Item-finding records
:::

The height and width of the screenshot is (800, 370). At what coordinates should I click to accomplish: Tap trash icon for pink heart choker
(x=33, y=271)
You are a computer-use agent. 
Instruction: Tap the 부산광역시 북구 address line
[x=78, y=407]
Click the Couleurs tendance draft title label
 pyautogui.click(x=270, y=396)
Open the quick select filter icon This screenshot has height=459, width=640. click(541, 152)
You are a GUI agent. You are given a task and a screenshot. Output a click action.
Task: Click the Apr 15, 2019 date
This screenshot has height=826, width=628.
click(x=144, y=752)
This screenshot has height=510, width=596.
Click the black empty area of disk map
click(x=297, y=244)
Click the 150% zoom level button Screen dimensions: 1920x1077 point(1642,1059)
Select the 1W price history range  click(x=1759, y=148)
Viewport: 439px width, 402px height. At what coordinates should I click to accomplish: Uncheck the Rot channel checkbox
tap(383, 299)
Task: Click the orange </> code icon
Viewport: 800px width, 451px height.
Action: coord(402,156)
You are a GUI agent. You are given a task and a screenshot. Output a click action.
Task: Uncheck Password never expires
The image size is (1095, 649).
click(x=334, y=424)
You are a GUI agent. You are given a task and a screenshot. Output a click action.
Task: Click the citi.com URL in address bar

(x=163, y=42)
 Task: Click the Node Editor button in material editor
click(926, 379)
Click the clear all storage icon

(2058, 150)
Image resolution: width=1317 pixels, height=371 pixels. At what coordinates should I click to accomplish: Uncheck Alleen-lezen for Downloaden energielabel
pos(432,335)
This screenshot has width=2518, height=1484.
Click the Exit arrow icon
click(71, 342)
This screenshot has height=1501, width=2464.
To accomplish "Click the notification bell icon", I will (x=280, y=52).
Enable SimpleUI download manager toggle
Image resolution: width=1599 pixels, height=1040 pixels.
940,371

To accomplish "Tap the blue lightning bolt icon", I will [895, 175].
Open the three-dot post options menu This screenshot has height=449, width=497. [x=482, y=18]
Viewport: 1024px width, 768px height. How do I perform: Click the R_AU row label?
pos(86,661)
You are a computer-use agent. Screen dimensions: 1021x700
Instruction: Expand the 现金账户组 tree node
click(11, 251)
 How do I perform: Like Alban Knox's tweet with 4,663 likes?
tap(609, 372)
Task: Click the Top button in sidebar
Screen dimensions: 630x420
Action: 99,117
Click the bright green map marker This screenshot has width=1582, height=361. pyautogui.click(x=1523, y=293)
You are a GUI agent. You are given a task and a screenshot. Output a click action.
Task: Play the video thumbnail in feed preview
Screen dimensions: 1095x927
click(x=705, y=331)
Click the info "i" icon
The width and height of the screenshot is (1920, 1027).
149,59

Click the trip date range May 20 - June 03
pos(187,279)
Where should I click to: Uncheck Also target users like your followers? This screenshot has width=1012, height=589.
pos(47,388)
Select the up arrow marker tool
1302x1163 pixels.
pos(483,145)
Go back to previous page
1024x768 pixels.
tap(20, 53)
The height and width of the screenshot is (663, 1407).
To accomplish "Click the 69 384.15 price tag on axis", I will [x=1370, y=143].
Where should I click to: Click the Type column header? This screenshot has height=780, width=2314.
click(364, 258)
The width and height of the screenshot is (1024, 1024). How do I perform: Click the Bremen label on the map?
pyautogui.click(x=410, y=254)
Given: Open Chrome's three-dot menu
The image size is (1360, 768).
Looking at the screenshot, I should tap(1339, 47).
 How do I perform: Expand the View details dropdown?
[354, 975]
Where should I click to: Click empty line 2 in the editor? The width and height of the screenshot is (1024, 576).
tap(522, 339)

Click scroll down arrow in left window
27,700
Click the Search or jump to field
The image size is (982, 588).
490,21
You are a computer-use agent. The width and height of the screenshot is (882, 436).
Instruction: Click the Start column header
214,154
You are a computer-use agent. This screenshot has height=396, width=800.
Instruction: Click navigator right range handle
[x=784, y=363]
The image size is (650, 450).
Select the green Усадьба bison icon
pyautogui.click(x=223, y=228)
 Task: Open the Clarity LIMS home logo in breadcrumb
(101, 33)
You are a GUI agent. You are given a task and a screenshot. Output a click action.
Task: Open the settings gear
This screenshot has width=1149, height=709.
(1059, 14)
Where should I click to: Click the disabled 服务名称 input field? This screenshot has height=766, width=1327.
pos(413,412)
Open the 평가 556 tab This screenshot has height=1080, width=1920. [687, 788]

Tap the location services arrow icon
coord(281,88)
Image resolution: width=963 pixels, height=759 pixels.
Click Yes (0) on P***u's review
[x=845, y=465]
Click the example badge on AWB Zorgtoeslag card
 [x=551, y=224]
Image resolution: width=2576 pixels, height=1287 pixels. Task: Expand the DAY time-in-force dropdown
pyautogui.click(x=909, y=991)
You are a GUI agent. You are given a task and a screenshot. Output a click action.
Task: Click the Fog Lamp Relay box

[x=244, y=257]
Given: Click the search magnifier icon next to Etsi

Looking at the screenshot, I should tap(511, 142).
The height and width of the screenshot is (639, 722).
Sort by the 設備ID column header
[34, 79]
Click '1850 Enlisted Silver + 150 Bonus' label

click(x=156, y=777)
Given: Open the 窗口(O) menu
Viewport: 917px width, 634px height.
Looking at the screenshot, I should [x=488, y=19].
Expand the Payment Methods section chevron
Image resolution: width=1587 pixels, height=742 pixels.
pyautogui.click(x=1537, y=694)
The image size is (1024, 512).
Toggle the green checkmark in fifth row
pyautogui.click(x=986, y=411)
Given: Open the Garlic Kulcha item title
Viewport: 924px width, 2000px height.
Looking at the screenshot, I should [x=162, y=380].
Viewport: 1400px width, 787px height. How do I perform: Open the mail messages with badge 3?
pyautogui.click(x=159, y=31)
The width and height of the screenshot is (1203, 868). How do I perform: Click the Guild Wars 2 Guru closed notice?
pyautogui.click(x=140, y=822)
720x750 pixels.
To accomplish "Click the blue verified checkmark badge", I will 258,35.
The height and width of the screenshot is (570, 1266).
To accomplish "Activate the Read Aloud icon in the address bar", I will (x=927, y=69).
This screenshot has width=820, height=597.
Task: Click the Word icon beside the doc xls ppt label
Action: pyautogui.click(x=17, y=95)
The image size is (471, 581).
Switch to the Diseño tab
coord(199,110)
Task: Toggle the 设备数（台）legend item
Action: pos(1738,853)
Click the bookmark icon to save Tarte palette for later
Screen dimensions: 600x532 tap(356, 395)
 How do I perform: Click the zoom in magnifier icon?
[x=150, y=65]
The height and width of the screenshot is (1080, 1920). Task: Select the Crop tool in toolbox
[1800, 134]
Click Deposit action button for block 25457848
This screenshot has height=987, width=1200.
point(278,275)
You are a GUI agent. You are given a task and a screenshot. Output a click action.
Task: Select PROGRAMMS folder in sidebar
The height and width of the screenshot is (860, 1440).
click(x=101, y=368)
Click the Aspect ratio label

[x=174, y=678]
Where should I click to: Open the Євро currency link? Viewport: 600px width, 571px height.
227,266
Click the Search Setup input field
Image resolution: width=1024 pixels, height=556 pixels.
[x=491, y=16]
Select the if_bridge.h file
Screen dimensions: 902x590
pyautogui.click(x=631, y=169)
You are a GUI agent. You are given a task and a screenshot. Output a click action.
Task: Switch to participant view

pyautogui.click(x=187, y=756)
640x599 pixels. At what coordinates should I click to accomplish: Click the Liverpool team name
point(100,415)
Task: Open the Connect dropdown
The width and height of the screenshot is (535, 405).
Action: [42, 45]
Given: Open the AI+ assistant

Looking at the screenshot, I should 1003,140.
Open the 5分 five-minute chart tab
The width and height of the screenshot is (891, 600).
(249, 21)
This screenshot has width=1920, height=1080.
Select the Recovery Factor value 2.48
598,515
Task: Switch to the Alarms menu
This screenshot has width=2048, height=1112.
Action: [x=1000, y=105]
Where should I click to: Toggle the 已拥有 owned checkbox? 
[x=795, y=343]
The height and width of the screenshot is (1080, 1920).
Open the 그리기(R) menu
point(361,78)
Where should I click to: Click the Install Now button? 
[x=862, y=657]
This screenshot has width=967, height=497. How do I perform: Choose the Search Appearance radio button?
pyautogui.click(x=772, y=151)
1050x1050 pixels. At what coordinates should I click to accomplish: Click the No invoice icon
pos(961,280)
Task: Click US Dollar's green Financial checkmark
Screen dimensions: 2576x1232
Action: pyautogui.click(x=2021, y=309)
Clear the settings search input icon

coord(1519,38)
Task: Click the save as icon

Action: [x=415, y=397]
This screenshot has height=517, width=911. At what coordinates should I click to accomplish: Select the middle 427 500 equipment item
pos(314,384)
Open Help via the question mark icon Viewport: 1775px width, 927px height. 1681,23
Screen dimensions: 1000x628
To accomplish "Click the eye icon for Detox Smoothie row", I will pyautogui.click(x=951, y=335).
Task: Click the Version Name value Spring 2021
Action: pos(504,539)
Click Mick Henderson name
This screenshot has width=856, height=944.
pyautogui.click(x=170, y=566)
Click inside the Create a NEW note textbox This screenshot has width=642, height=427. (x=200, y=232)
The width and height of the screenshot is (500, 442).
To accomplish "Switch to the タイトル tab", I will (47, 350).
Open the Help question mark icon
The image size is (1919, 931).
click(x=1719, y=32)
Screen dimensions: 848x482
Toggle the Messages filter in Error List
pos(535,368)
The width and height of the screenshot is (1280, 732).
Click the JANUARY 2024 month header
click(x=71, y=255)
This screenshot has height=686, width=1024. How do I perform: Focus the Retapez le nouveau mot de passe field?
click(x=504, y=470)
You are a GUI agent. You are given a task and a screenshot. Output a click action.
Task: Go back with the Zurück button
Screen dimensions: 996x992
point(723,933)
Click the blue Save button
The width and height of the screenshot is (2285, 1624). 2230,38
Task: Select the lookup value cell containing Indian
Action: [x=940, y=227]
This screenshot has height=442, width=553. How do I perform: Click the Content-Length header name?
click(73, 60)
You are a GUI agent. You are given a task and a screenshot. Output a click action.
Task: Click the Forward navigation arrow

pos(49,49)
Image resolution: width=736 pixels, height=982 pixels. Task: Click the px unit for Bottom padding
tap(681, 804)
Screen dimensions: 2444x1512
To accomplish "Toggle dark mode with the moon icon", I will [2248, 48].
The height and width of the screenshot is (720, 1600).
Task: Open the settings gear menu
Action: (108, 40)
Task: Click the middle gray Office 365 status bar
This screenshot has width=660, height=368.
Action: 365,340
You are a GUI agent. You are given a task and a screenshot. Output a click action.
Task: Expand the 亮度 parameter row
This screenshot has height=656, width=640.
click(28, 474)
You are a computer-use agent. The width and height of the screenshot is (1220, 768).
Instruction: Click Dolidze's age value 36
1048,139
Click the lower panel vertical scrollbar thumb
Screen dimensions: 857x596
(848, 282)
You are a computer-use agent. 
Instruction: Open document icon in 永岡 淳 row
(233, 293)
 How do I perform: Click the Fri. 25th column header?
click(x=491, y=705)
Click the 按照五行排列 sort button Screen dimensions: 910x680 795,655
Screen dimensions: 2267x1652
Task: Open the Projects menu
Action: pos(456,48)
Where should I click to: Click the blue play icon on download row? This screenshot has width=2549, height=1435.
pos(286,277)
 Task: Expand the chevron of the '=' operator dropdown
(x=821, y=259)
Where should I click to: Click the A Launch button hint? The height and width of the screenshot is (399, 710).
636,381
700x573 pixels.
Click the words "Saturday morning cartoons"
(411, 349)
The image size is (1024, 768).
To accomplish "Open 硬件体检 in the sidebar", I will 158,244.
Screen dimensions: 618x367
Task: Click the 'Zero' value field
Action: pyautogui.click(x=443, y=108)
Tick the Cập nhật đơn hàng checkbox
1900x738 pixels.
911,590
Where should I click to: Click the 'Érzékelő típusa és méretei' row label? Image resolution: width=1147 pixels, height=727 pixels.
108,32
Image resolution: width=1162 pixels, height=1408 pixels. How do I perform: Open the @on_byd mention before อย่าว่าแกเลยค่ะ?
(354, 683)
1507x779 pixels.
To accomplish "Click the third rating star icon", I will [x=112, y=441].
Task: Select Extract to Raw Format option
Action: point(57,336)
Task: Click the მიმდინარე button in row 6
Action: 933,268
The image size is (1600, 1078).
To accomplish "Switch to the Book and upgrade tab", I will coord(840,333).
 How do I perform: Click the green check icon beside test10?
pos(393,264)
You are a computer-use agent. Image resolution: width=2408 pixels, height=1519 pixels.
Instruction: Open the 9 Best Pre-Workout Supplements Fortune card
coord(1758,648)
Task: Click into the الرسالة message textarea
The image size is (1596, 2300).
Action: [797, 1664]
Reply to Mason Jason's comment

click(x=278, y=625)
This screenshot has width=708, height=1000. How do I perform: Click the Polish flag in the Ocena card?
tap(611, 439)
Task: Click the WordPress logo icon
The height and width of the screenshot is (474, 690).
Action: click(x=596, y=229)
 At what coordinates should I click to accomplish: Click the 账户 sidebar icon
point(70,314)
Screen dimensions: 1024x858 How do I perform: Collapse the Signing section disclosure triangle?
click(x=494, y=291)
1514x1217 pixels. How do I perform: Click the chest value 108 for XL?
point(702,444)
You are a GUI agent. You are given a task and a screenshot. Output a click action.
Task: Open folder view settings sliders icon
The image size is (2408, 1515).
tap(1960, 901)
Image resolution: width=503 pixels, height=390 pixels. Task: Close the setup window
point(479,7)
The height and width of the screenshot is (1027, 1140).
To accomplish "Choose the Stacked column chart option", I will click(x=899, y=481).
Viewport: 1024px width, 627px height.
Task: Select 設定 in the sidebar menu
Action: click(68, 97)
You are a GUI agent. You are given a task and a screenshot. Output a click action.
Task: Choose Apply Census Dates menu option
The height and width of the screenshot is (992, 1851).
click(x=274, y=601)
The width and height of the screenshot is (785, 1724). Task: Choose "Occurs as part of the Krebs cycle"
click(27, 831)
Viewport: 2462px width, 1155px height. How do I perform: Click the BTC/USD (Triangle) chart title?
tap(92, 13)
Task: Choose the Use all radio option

:::

• _Direction_
Reproduce, character for character, everything in the records from the line containing "How do I perform: Like" down to the line containing "Click the bright", with both of those lines included.

• _Solution to this task_
 How do I perform: Like Alban Knox's tweet with 4,663 likes?
tap(609, 372)
Task: Click the Top button in sidebar
Screen dimensions: 630x420
Action: 99,117
Click the bright green map marker This screenshot has width=1582, height=361. pyautogui.click(x=1523, y=293)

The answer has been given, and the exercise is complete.